RICHARD ALBA: I think the kind of thinking that undergirds the Dillingham Commission report that we can, if you will, rank groups in terms of their desirability, in terms of their ability to assimilate, that kind of thinking is still present and I think is likely to shape, in one way or another, the legislation that presumably is going to be proposed by the president and considered by the Congress in the near future.
CORNISH: So is there language of the Dillingham report, do you think, that kind of echoes the kinds of language that we use today in the debate over immigration?
ALBA: Well, I think the Dillingham Commission report was certainly focused on the question of whether the chances of immigrants to assimilate into the American mainstream - and they didn't use the word mainstream but that was really what they meant - and also today a lot of Americans think in terms of the ability of immigrants to assimilate into the American mainstream. You know, for example, it wasn't very long ago that the late Harvard political scientist Samuel Huntington published his book "Who Are We?," which argued that Latin American immigrants are failing to assimilate into the United States.
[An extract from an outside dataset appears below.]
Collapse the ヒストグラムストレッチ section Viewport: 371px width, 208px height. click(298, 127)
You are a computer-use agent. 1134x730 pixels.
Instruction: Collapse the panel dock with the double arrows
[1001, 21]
CORNISH: Richard Alba, I get the sense that people look at the Dillingham report with a kind of suspicion as though somehow these ideas are tainted. And I didn't know if you've got that sense as well. I mean, is it something people look...
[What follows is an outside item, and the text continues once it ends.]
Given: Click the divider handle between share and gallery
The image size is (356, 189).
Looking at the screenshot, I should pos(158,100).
ALBA: Well, they are tainted. I mean, they were overtly racist.
ALBA: I mean, there can be little question about the, you know, the importance of scientific racism in the early 20th century and the degree to which it shaped the thinking that went into the Dillingham Commission report. And we are not as racist today, but that doesn't mean that we are altogether free of this kind of thinking that some groups are superior as immigrants than other groups are.
CORNISH: In your sense, are we learning anything? You know, the commission at the time or...
ALBA: We could learn a lot more. One thing that concerns me is that we may not be confident enough about our own ability to integrate the children of the new immigrants, including the children coming from the homes of undocumented immigrants. You know, I think if we look back after World War II, the United States invested really in education in a way that opened up opportunities for these groups, and they really took advantage of them. And I think we need to remember that history and to recognize that we can invest in education again in a way that will speed the integration of the children of today's immigrants.
CORNISH: Richard Alba, when you - I don't know your personal history, but when you look back at this kind of history, do you wonder where you would fit in? I mean, is there anything that you kind of take away about how we look at our own family histories when you look at a report like this?
ALBA: Yeah. Sure. That's a good question. Well, actually, you know, I'm the grandson of southern Italian immigrants, at least, on my father's side. And my grandfather was illiterate, and I'm a university professor. And, you know, I think that's a kind of remarkable accomplishment. And I want to find ways to open up those pathways for the descendants of new immigrants. And I believe we can.
CORNISH: Richard Alba, thank you so much for speaking with us.
ALBA: Thank you, Audie. I enjoyed our conversation.
CORNISH: Richard Alba studies immigration. He's a professor of sociology at The City University of New York's Graduate Center.